──────── Listed entries
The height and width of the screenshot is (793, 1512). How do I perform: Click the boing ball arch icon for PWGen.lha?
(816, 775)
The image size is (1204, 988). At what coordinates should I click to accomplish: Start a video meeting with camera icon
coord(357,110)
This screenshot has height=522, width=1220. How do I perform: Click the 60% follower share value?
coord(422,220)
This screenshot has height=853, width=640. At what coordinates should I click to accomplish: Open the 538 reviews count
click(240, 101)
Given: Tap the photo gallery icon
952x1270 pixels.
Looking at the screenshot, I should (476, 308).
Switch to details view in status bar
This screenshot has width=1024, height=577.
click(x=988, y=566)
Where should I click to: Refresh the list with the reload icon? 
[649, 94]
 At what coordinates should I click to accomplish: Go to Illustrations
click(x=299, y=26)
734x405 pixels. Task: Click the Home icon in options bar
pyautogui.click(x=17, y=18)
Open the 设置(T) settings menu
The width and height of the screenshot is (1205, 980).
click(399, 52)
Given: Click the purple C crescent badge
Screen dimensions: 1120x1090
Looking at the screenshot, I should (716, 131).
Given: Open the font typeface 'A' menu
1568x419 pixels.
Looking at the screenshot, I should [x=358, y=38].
────────────────
■ Required action: Reproduce the material above in full, word for word.

■ Problem solution:
The height and width of the screenshot is (793, 1512). How do I perform: Click the boing ball arch icon for PWGen.lha?
(816, 775)
The image size is (1204, 988). At what coordinates should I click to accomplish: Start a video meeting with camera icon
coord(357,110)
This screenshot has height=522, width=1220. How do I perform: Click the 60% follower share value?
coord(422,220)
This screenshot has height=853, width=640. At what coordinates should I click to accomplish: Open the 538 reviews count
click(240, 101)
Given: Tap the photo gallery icon
952x1270 pixels.
Looking at the screenshot, I should (476, 308).
Switch to details view in status bar
This screenshot has width=1024, height=577.
click(x=988, y=566)
Where should I click to: Refresh the list with the reload icon? 
[649, 94]
 At what coordinates should I click to accomplish: Go to Illustrations
click(x=299, y=26)
734x405 pixels. Task: Click the Home icon in options bar
pyautogui.click(x=17, y=18)
Open the 设置(T) settings menu
The width and height of the screenshot is (1205, 980).
click(399, 52)
Given: Click the purple C crescent badge
Screen dimensions: 1120x1090
Looking at the screenshot, I should (716, 131).
Given: Open the font typeface 'A' menu
1568x419 pixels.
Looking at the screenshot, I should [x=358, y=38].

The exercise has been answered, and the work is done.